## Exercise objective
For this exercise, please return exactly the line containing "Click the Discuz! Database Error heading" and each line after it through the end of the records, with no pictures included.

▬▬▬▬▬▬

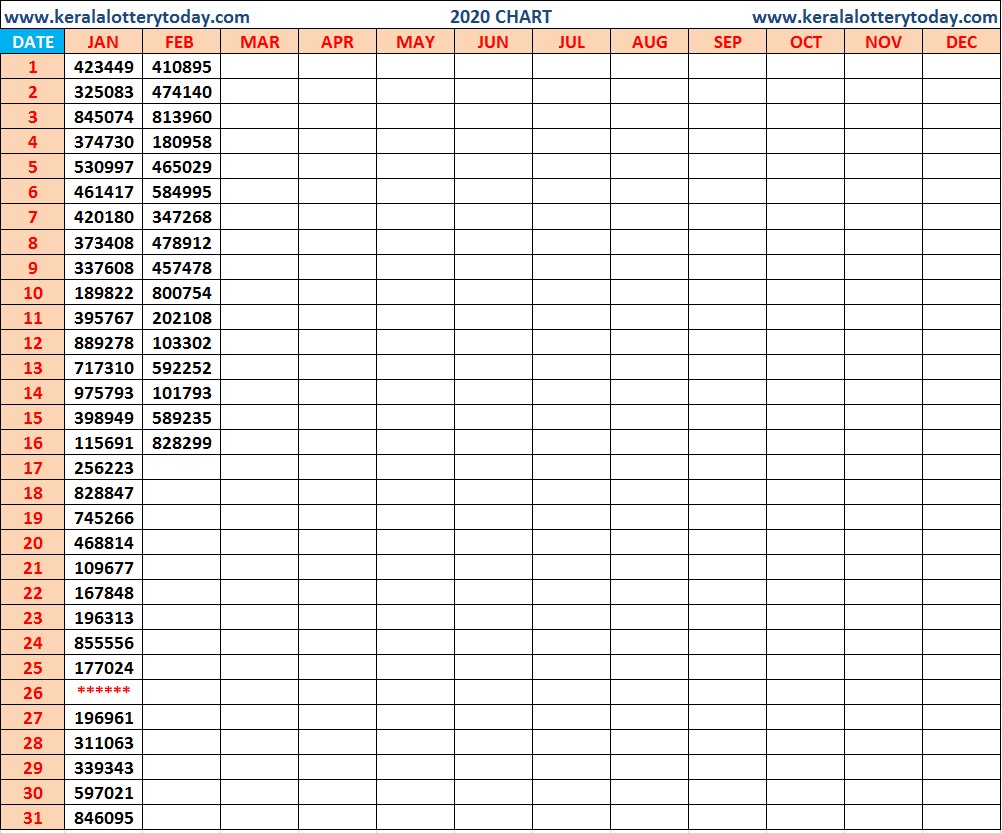
Task: Click the empty March cell beside 423449
Action: click(x=259, y=66)
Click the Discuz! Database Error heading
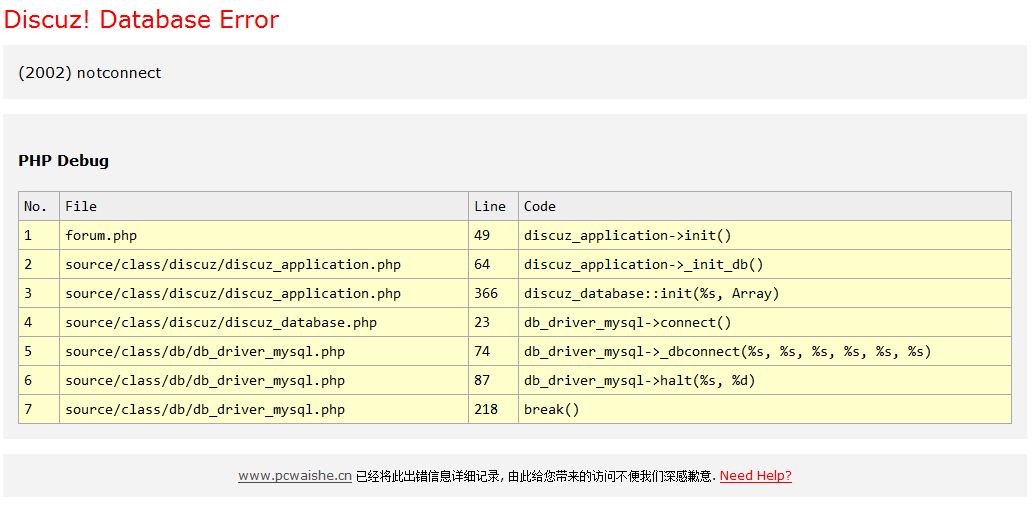This screenshot has height=516, width=1033. point(141,19)
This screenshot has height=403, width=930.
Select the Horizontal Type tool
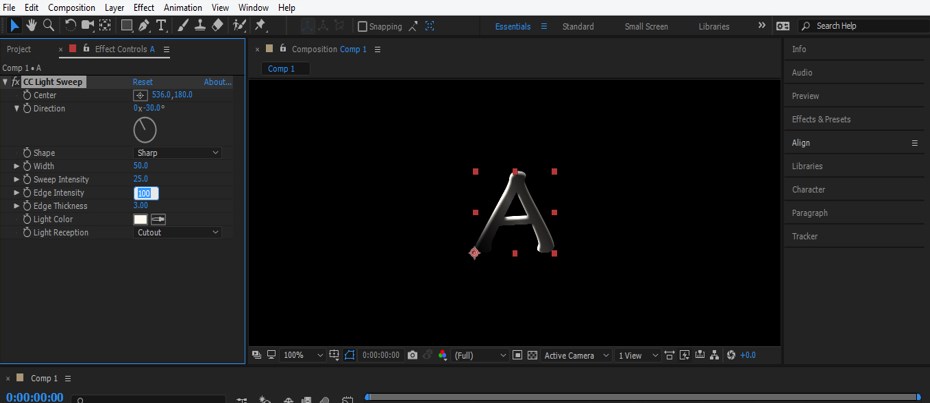click(x=161, y=25)
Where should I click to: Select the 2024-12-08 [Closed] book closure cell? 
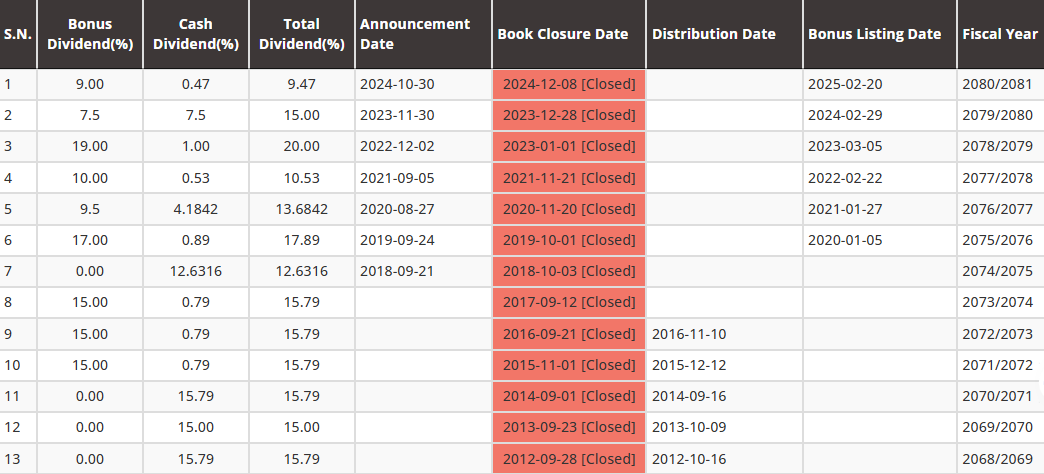569,84
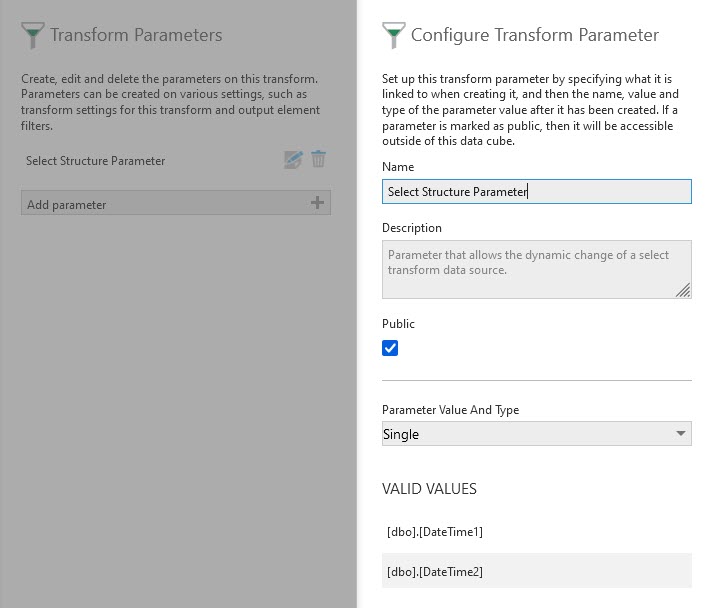Select the Select Structure Parameter list entry

pyautogui.click(x=96, y=161)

▬▬▬▬▬▬

## Answer
Click the Discuz! Database Error heading
This screenshot has height=516, width=1033. point(141,19)
This screenshot has height=403, width=930.
Select the Horizontal Type tool
click(x=161, y=25)
Where should I click to: Select the 2024-12-08 [Closed] book closure cell? 
569,84
Select the Select Structure Parameter list entry

pyautogui.click(x=96, y=161)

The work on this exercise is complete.